They tell her of peace, peace full, sweet, and unmeasured,--not the
peace of a rejoicing and triumphant spirit,--the sunbeams are liker
it,--but of one borne down with trial and sorrow, with a sore fight of
affliction, with a fear and anguish in times past, yet now at rest. Oh,
happy contradiction! distracted with cares and anxieties, yet calm amid
them all, full of the memories of bygone sorrow, of forebodings of
sorrows yet to come, but peaceful withal, how blessed the possession!

It falls upon her form, that gentle moonshine, and her features are lit
up as with a twilight ray of heaven: it lingers over her treasures as
though it loved them for her sake.

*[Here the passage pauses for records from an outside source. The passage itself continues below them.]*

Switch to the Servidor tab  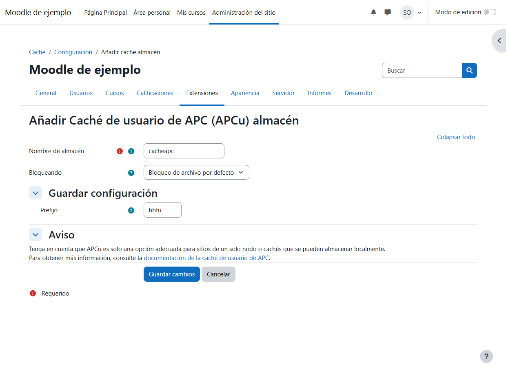click(x=283, y=93)
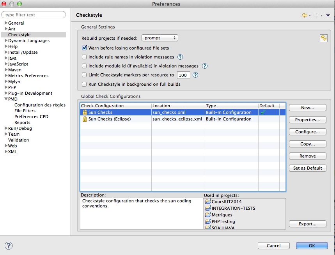The height and width of the screenshot is (255, 335).
Task: Click the PHPTesting project folder icon
Action: [x=207, y=221]
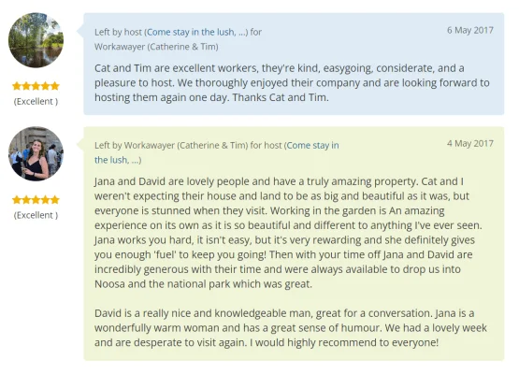Open host link 'Come stay in the lush' in first review
This screenshot has width=519, height=374.
[196, 32]
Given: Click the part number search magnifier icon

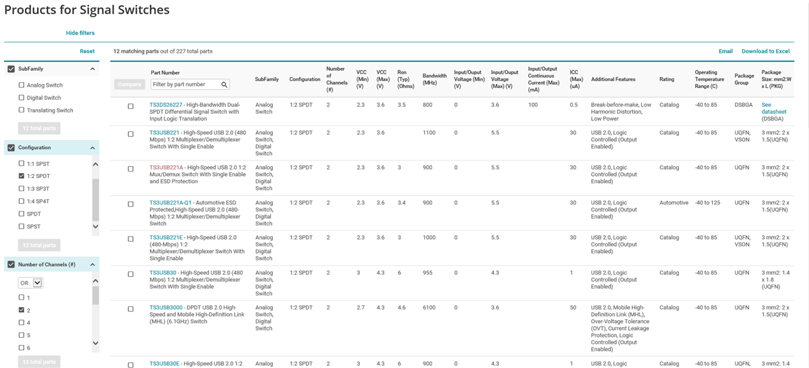Looking at the screenshot, I should coord(224,84).
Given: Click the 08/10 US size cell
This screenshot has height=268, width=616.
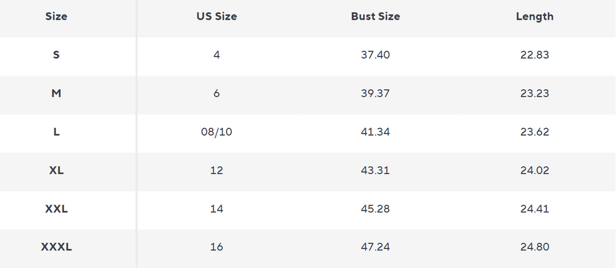Looking at the screenshot, I should [x=216, y=132].
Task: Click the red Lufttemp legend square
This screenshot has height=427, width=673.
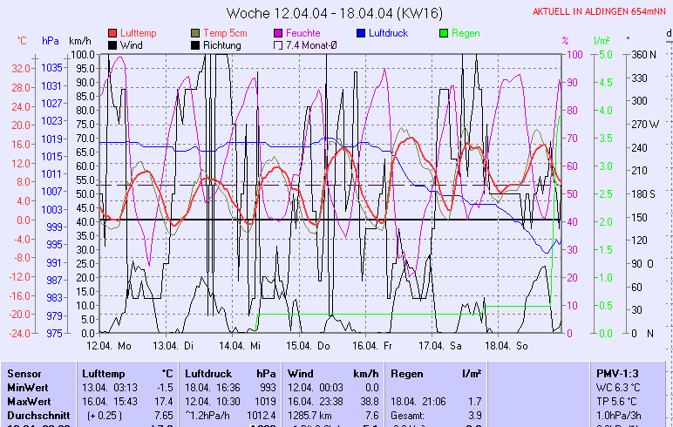Action: 112,33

It streams upon that portrait on the
wall, and illuminates its pensive and unchanging face, as with the
shadow of a living smile; and Christian’s heart grows calm and still
within her beating breast, like an infant’s, and holy scenes of old come
up before her liquid eyes, like ancient pictures, with that steadfast
face upon the wall shining upon her in every one; not so constant in its
sad expression, but varying with every varying scene, till the gathering
tears hang on her cheeks like dewdrops, and she may not look again.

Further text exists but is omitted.